3×3 Eyes (pronounced Sazan Aizu in Japanese) is a Japanese manga series written and illustrated by Yuzo Takada. It was serialized in Kodansha's seinen manga magazines Young Magazine Kaizokuban and Weekly Young Magazine from 1987 to 2002, spanning to a total of 40 volumes. The English language translation was published by Dark Horse Comics, but was discontinued after the release of volume 8 in 2004.

Two original video animation (OVA) adaptations were released in 1991 and 1995. The first consists of four episodes averaging to half-hour of runtime and the second consists of three averaging out to 45 minutes of runtime.
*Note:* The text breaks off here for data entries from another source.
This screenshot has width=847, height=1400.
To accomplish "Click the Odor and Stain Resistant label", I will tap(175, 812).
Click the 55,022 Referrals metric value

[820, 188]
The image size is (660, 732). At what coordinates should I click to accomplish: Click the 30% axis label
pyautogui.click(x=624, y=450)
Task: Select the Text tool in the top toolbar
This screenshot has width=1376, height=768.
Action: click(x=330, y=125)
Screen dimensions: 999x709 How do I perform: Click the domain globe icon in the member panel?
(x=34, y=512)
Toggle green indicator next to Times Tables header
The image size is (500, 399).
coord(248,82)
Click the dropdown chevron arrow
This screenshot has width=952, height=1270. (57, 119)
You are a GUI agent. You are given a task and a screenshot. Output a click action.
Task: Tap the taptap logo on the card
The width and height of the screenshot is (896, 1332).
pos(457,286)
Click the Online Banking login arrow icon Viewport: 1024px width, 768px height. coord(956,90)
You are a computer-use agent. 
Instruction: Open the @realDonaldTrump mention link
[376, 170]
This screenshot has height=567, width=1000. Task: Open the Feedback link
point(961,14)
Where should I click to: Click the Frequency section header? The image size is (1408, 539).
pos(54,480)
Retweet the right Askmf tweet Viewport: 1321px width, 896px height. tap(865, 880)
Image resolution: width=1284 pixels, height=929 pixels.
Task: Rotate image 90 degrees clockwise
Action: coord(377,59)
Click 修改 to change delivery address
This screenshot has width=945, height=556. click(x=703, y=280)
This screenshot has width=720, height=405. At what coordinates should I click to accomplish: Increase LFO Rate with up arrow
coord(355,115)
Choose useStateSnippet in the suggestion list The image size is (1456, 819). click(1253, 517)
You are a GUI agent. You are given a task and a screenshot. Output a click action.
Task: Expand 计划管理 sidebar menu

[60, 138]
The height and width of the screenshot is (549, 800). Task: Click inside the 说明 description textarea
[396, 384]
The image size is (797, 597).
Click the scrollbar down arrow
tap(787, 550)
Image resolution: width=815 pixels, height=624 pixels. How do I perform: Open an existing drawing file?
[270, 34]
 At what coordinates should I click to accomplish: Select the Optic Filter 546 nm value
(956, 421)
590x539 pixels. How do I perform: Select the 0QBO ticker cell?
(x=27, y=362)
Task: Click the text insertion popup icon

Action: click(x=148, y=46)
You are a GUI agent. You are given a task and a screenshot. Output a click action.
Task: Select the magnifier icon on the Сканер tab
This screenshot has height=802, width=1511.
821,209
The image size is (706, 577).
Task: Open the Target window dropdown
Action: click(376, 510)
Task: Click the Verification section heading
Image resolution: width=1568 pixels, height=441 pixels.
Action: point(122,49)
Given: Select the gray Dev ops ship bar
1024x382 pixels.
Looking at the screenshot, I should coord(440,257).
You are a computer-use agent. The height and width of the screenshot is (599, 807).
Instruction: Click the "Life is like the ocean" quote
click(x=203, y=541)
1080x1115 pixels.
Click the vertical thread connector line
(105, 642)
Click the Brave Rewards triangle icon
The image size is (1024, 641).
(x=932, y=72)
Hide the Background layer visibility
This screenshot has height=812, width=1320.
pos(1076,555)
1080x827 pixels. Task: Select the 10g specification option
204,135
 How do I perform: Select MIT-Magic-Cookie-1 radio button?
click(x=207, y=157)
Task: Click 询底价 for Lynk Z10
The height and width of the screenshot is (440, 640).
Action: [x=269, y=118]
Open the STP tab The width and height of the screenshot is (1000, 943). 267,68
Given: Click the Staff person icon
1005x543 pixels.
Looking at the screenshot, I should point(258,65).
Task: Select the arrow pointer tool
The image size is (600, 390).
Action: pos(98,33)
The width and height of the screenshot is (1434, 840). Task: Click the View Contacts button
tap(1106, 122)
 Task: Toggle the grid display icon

In the United States, the first OVA was first distributed by Streamline Pictures and the second was distributed by Orion Pictures shortly after the Japanese releases. The two OVAs were re-released in 2001 by Pioneer Entertainment in a collected set. There are also several 3×3 Eyes companion books, drama CDs, and video games, only released in Japan.

In 1993, 3×3 Eyes won the Kodansha Manga Award for the shōnen category.

Plot

3×3 Eyes follows the adventures of Pai, the last remaining , and her new Wu (Chinese reading of 无; an immortal companion), Yakumo, as they desperately try to find a way to make Pai human so that she can forget her troubled past. Pai travelled to Tokyo searching for the artifact, but shortly after she arrived, a thief snatched her backpack and cane from her. A teenage lad, Yakumo, tackled the crook and managed to get the pack back for her, though the thief escaped with the cane. Yakumo took her to his work, where Pai was able to get cleaned up, and where she discovered that he was the son of Professor Fujii, an archaeologist she had met in Tibet four years prior. The Professor had been researching the legends of the Sanjiyans and had befriended her and offered to help her find the Ningen, only to fall ill and die. Pai had his last letter to his son in her backpack, which asked Yakumo to help Pai with her quest. Although he didn't believe his father's tales of Pai being a monster, he agreed to assist her.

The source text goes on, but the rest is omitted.